Quick workflow for individuals
- Confirm your eligibility months and your coverage type for the year.
- Gather your W‑2, every 1099‑SA, and your 5498‑SA.
- Add up your own contributions, subtract code W amounts, and compare to the annual limit.
- Reconcile distributions line by line, match 14a to box 1 totals, and enter only qualified expenses on line 15.
- Review Part III only if you used the last‑month rule or a qualified HSA funding distribution and did not meet the testing period.
Quick workflow for firm preparers
If you run a busy tax practice, most Form 8889 issues are process issues, not knowledge gaps. Standardize workpapers, enforce naming rules for receipts, and use a two‑layer review for Part II totals and line 15 documentation before partner review. This simple structure shortens review time and cuts rework.
For firms that need seasonal capacity without quality drift, Accountably integrates trained offshore teams into your workflow with SOPs, structured workpapers, and layered review, so partners spend less time stuck in loops and more time on client strategy. Use it if you need production stability, not resumes. Keep it minimal, keep it accountable.
FAQs
Who must file Form 8889?
You file Form 8889 if you, or someone on your behalf, contributed to an HSA, or if you took HSA distributions during the year. Attach it to Form 1040. Skipping it can delay refunds and cause IRS notices if your 1099‑SA is unmatched.
Where do I get Form 8889 and the official instructions?
You can get the form and the instructions at IRS.gov, and most tax software includes them. Always use the instructions for the tax year you are filing, since limits and worksheets change.
How do 1099‑SA and 5498‑SA fit in?
1099‑SA reports distributions, which flow to Part II. 5498‑SA reports contributions received by your HSA trustee and the year‑end fair market value, which helps you confirm Part I. Save both with your receipts and invoices.
What happens if my line 15 is higher than line 14c?
That is fine, it simply means you had more qualified expenses than distributions, and you may have paid some expenses with non‑HSA funds. Keep your receipts anyway, since you can reimburse yourself tax‑free in a later year if the expense occurred after you opened the HSA. Publication 969 explains qualified expenses and timing.
What if I used the last‑month rule and then lost eligibility?
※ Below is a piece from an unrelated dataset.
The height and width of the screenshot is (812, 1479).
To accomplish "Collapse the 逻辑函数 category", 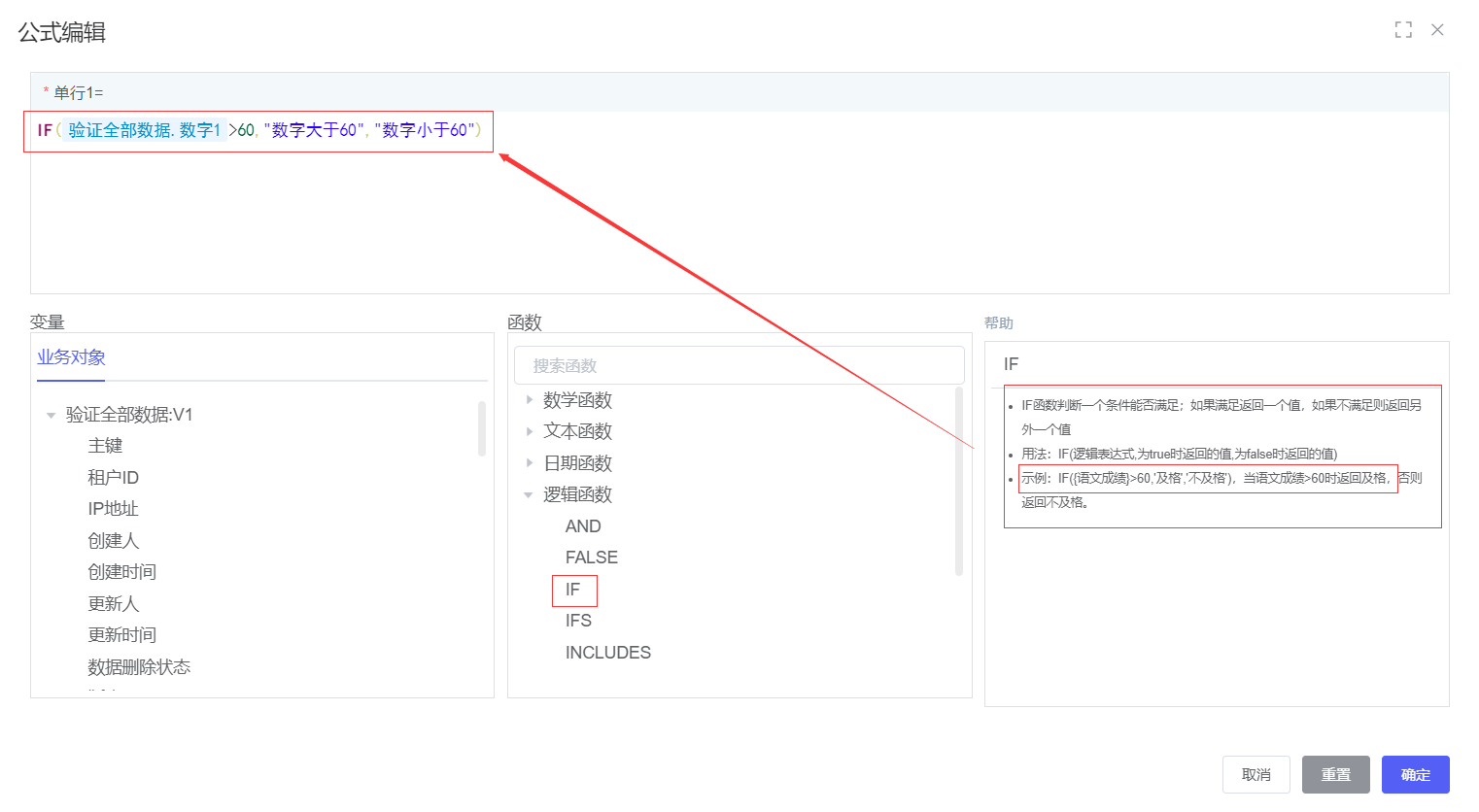I will pyautogui.click(x=529, y=495).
You compute a recapture in Part III, include the amount in income in the year you failed the testing period, and pay a 10 percent additional tax on that amount. The testing period runs from the last month of the tax year through the end of the next calendar year.
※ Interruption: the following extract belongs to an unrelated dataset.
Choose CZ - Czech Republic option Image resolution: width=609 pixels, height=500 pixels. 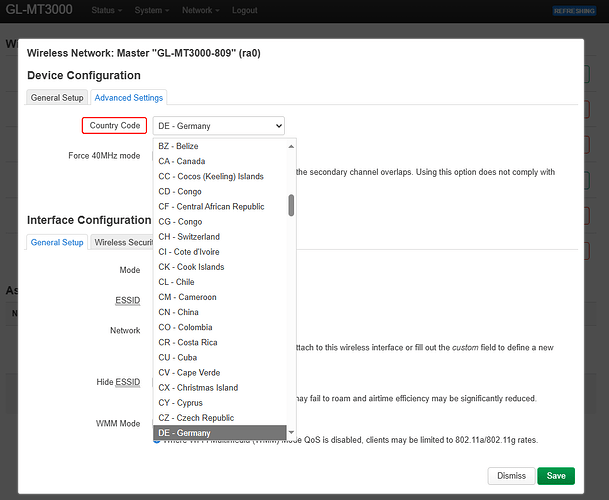[196, 417]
Final checklist and compliance note
- Match 1099‑SA totals on line 14a and keep receipts that support line 15.
- Confirm your 2025 limit before claiming the deduction on line 13.
- Use Part III only if a testing period rule applies.
- If you are over 65, check the exception to the 20 percent additional tax for nonqualified distributions.
This guide is for general education, it is not tax advice. Tax rules change, and your facts matter. For complex situations, work with a qualified tax professional and always rely on the current IRS instructions and revenue procedures for the year you file.